En las 200 páginas de “El ruido del tiempo” que, en su mayor parte se recorren como “cosa ya leída”, se encuentran de trecho en trecho, buena literatura (propia y ajena) comenzando por el título de resonancias shakesperianas que, aunque el narrador no lo aclare, está en las memorias que Osip Mandelstam, escribió en 1925, también las dos páginas que preceden a la primera parte, -una escena chejoviana que nos llena de buenos augurios para lo que prosigue, y con la que nos reencontramos al final del relato- y hay más: el esbozo tan contrastado de los padres del compositor, el dibujo rápido pero nítido de Tatiana Glivenko y de ese tiempo utópico en el que la idea de un mundo nuevo se expresaba también en el libre ejercicio del amor, y sería injusto afirmarr que en eso se agota todo.

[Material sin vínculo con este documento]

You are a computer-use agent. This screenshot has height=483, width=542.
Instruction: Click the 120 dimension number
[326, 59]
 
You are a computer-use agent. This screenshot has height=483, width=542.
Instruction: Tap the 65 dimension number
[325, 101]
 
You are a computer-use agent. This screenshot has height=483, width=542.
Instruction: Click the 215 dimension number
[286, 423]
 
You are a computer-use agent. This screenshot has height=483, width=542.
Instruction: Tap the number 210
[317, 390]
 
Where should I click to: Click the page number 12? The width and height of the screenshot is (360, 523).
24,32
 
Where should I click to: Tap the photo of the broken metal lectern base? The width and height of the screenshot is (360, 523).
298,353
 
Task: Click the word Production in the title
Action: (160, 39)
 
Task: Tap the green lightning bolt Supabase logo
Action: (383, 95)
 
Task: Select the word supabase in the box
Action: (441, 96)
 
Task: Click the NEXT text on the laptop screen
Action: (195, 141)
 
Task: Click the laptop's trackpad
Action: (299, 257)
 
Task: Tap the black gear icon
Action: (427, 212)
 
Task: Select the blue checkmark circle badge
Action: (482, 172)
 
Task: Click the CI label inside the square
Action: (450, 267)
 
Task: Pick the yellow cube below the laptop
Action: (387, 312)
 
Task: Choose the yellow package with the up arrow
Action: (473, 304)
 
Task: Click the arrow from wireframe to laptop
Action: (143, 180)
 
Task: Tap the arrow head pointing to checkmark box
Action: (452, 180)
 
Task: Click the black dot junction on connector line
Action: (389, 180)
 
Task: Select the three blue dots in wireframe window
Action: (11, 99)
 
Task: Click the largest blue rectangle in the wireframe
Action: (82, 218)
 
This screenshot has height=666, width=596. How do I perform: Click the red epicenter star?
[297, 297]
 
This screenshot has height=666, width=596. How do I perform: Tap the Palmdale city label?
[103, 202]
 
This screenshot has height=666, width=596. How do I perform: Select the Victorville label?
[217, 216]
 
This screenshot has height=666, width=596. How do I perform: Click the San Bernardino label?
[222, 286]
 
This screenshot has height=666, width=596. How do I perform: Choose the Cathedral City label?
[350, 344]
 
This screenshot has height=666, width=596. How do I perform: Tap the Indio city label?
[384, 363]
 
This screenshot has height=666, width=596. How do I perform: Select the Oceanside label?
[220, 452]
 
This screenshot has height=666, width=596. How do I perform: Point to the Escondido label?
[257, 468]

Pero no alcanza, falta la complejidad de la circunstancia histórica que constituye el trasfondo dramático. Falta, además, la música de Shostakóvich que lo expresó tan vivamente. El poder, absoluto y siniestro, está encarnado en una caricatura de la que se ha abusado. La de de sus cortesanos, sucesivamente idénticos, no han corrido mejor suerte. Pareciera que el autor, amarrado por su maniqueísmo, no percibiese que las desemejanzas formales son, en ocasiones, simples coartadas para la uniformidad moral y que prescindiendo de ellas se cala más hondo.

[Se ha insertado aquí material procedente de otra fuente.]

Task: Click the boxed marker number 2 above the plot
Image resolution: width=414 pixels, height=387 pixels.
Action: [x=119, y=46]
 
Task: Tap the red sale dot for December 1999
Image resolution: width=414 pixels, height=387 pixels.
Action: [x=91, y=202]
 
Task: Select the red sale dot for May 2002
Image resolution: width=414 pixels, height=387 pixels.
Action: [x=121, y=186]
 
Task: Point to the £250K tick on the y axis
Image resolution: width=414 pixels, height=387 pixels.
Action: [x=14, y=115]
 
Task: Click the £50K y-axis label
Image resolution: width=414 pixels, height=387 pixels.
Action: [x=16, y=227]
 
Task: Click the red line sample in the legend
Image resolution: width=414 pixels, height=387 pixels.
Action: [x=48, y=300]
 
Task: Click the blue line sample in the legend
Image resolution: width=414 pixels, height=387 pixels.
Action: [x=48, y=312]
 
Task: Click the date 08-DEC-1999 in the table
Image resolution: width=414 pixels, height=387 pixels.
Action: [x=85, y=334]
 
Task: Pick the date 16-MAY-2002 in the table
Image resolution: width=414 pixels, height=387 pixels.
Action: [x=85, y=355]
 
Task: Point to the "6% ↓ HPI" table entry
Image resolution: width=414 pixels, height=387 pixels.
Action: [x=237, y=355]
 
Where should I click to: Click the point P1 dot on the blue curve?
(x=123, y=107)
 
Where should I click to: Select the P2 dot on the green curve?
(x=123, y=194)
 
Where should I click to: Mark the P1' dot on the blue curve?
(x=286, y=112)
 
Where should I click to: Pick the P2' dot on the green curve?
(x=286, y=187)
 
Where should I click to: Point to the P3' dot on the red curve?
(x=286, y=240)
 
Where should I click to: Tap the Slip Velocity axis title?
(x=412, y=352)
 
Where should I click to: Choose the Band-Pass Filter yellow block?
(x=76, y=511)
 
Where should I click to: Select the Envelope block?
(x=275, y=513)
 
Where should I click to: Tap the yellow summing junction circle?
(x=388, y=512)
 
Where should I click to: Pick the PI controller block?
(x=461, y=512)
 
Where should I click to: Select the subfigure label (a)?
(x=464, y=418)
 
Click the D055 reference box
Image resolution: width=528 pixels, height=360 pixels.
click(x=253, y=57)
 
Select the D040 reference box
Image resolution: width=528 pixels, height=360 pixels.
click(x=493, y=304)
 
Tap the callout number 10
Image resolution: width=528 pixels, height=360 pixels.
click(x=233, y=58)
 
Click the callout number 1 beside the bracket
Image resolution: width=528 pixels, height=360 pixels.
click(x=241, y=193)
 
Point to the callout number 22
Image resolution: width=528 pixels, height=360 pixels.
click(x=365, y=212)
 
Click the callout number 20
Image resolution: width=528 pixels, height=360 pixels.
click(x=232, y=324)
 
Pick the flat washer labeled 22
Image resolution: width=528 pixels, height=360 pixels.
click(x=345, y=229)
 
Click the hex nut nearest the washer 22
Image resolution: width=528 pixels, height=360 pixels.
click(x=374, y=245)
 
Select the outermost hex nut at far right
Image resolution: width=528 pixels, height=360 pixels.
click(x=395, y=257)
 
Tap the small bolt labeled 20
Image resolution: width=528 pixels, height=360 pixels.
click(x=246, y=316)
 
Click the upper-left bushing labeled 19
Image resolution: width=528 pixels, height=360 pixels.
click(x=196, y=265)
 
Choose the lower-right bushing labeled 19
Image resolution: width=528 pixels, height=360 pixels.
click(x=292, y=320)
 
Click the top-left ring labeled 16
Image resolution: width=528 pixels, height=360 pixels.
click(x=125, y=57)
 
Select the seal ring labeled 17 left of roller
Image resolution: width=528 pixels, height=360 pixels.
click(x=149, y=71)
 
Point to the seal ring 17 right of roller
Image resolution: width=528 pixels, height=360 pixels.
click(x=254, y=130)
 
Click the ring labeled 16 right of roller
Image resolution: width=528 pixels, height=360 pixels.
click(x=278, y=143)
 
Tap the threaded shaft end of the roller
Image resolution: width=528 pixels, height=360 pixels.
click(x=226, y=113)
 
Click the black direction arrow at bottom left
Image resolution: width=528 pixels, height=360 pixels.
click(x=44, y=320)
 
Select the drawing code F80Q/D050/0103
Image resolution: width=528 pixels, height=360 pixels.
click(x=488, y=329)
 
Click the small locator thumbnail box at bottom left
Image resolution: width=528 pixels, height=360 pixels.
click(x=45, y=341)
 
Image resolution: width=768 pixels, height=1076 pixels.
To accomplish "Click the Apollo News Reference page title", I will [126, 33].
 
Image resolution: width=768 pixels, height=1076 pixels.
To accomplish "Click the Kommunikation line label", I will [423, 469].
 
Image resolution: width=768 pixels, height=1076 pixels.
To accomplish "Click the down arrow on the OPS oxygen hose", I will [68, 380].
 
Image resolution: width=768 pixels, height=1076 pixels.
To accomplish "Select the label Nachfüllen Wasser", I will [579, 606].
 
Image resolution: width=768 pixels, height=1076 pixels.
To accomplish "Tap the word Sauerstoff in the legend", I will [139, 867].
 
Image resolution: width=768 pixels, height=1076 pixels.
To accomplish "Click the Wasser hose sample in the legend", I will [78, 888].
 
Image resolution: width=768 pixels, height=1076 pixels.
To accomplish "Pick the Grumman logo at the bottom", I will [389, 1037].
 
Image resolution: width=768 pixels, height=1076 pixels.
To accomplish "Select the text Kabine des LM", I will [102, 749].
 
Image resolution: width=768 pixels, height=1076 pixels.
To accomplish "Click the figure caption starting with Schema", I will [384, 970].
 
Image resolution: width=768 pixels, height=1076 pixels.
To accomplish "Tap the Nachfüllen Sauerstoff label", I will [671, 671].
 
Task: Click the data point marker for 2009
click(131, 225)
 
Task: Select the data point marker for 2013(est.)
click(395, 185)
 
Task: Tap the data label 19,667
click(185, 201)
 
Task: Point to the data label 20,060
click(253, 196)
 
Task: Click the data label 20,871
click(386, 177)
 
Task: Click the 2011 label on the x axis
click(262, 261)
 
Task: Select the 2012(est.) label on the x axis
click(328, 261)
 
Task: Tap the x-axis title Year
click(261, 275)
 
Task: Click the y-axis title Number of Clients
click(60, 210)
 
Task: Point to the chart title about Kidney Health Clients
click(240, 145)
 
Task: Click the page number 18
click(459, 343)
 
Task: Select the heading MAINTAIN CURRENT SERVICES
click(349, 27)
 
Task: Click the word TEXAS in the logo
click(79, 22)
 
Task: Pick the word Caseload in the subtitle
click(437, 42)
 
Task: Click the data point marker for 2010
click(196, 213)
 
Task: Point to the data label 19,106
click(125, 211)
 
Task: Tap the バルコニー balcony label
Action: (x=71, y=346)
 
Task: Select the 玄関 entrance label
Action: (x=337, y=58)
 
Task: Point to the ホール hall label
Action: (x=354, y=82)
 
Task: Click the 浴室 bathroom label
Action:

Hay en el siglo XX -y es una desgracia, no que exista, sino que haya sido necesaria- una documentada memoria aterradora, incompleta pero casi infinita, sobre las dialécticas de la crueldad y los ideales generosos, el terror y la cobardía, la ironía (simultáneamente lúcida y despreciable), la sumisión y el autodesprecio, la buena o mala consciencia, más como ejercicio de catarsis que como modificación de una naturaleza que ya aceptamos (por lo menos lo más cínicos) como consustancial. Unos pocos ejemplos: Las del ya citado Koestler del “El cero y el infinito”, las de Antonina Golovina, en “La noche de Valia”, de Monika Zgustova, basada en los testimonios de mujeres, las de los poemas de Anna Akhmátova u Osip Mandelstam, las de los filmes “Noche y niebla” (1955) de Alain Resnais, o “Soah” (1985) de Claude Lanzmannen, La del “Archipiélago Gulag”, de Aleksandr Solzhenitsyn, los insuficientes 148 volúmenes de documentos de los juicios de Nuremberg compilados por William Donovan, Las del “Nunca más”, de la CONADEP argentina, etc. Se podrá decir en descargo de la novela de Barnes que su tema vertebral tiene otro centro y quizás sea cierto. Pero ¿Cómo evitar la asociación y, si se nos impone? ¿Cómo hacer para que esta narrativa no nos suene correcta pero desganada, maniquea y, a la vez, desapasionada, absolutamente desprovista de ruido sí, y con un Shostakóivh, al que seguiremos reconociendo por la obstinada audición de su música y el asombroso descubrimiento que allí sí que está su biografía, y también, cualesquiera hayan sido sus intenciones, sus acciones y sus silencios, la de su país y sus circunstancias?
Entonces la asociación con ese 26 de enero de 1936 del estreno de “Lady Macbeth de Mtsensk”, es inevitable. Pero esta vez, el que se esconde tras las cortinillas de un palco del Bolshoi y borronea una editorial para que dos días después la publique el Pravda, no se llama Iósif Stalin.